DOCUMENT EXTRACT
-=-=-
How pharmaceutical research is navigating the data lake

A trend in large-scale data storage rigs cloud computing with advanced analytic software

by Rick Mullin
October 6, 2018 | A version of this story appeared in Volume 96, Issue 40

 

An illustration of a data lake.
Credit: C&EN/Shutterstock

With surfaces reflecting the world above while obscuring mysteries below, lakes have long beguiled scientists and poets alike. Alexander von Humboldt went to Lake Atitlán in Guatemala; Charles Darwin, to Tagua-Tagua in Chile. Henry David Thoreau lived on Walden Pond (a lake) in Massachusetts, Lord Byron entertained on Lake Geneva in Switzerland, and William Wordsworth roamed England’s Lake District. The urge to take temperatures, measure depths, catalog plants and animals, and commune with the eternal is easy to understand.

Lately, scientists in pharmaceutical research and development have fallen for a new kind of lake, one that is strictly metaphorical: The data lake.

Big data in drug research has reached the point where information hived in data warehouses serving individual departments—manufacturing, process design, quality management, drug discovery and development, clinical trials—can now be inexpensively stored in one large repository accessible to all, either through an in-house system or, more typically, via the cloud. Just as the cloud provides a conceptual device for understanding computing available from who knows where on the internet, the lake paints a picture of centralized, high-volume data storage and management.

The metaphor can be extended further. A lake’s complex ecosystem, composed of plant, animal, and abiotic elements, is analogous to the mix of data—alphanumerics, images, videos, handwritten notes—that resides in a data lake. And the common demise of lakes—degeneration into swamps—is an apt metaphor for the failure to establish rapid streams whereby data can be entered, accessed, routed, updated, reentered, and eliminated as needed.

“Data lakes are hard to do right,” says Philip Ross, director of translational bioinformatics data science at Bristol-Myers Squibb, one of several large pharmaceutical companies converting disparate data storage systems to large repositories. “And it’s evolving. We want to make sure we are at the forefront of the evolution. It’s explosive right now.”

BMS is currently establishing several data lakes connected by software that facilitates data mining. The company hopes to increase speed and efficiency of research through a system of collecting, processing, and analyzing large stores of data to support, for example, detection of biomarker signals that could help determine whether a drug is safe and effective in patients.

Speed is a matter of multitasking made possible with central data storage, Ross says, allowing access to a broad range of data to accelerate research.

We want to make sure we are at the forefront of the evolution. It’s explosive right now.
Philip Ross, director of translational bioinformatics data science, Bristol-Myers Squibb

Krista McKee, director of data analytics at Takeda Pharmaceutical, is also experimenting with data lakes. “Right now we are working on efficient presentation of data to eliminate unnecessary time spent searching through it all,” she explains. “We are pursuing it further to see where we can get into machine learning,” she says, referring to a variety of artificial intelligence whereby data processing becomes self-directing over time.
-=-=-
RECORDED INFORMATION
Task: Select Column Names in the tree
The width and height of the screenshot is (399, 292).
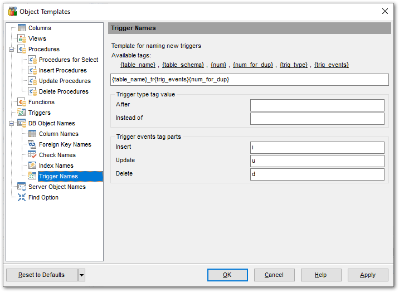Action: pos(59,134)
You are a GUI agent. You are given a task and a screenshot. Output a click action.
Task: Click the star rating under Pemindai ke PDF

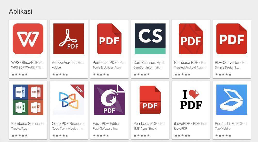223,136
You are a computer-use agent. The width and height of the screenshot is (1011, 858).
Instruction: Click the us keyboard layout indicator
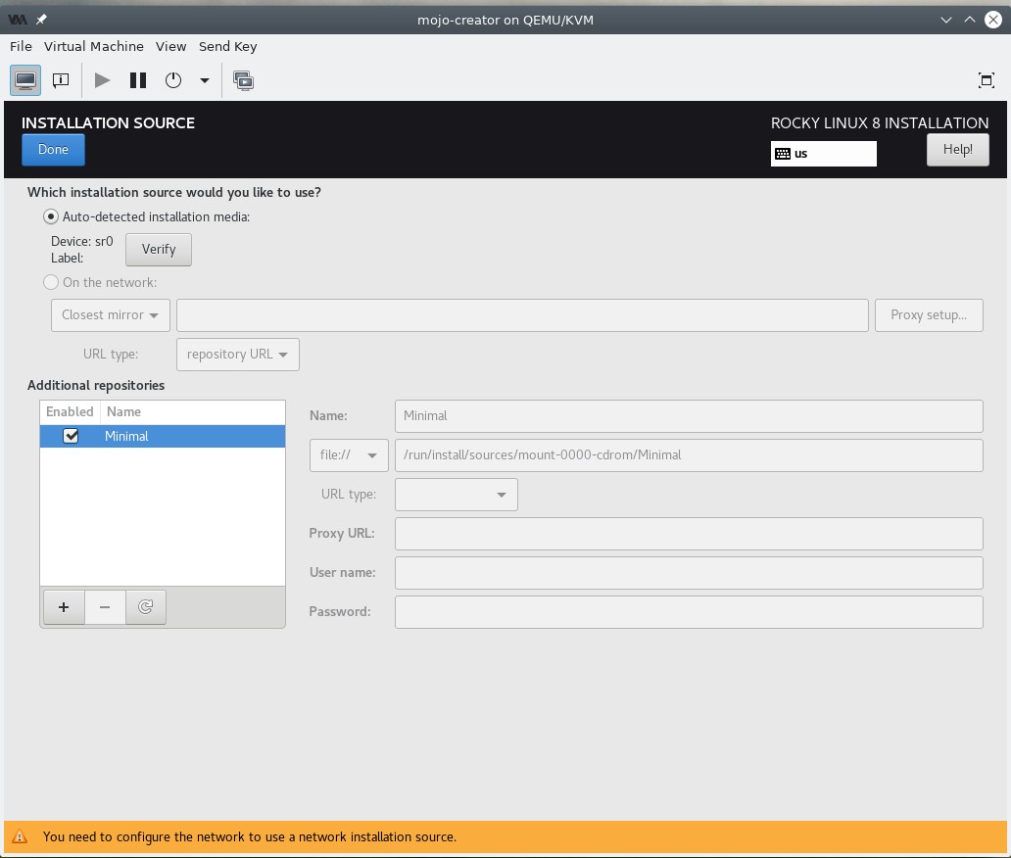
-=-=-
REQUIRED ACTION A
In the data lake article, rewrite the paragraph that begins "The metaphor can be extended further" as a short bulleted list that keeps its main points.
REQUIRED ACTION B
What job does Krista McKee hold at Takeda Pharmaceutical, according to the data lake article?
REQUIRED ACTION C
Echo the data lake article word for word, starting with "With surfaces reflecting" and going on through "easy to understand.".
The material after the data lake article comes from a separate source.

TASK OUTPUT A
- A lake's ecosystem of plant, animal, and abiotic elements is like the mix of data in a data lake: alphanumerics, images, videos, and handwritten notes.
- Lakes often degenerate into swamps. This mirrors what happens when no rapid streams are set up for entering, accessing, routing, updating, reentering, and eliminating data as needed.

TASK OUTPUT B
She is director of data analytics.

TASK OUTPUT C
With surfaces reflecting the world above while obscuring mysteries below, lakes have long beguiled scientists and poets alike. Alexander von Humboldt went to Lake Atitlán in Guatemala; Charles Darwin, to Tagua-Tagua in Chile. Henry David Thoreau lived on Walden Pond (a lake) in Massachusetts, Lord Byron entertained on Lake Geneva in Switzerland, and William Wordsworth roamed England’s Lake District. The urge to take temperatures, measure depths, catalog plants and animals, and commune with the eternal is easy to understand.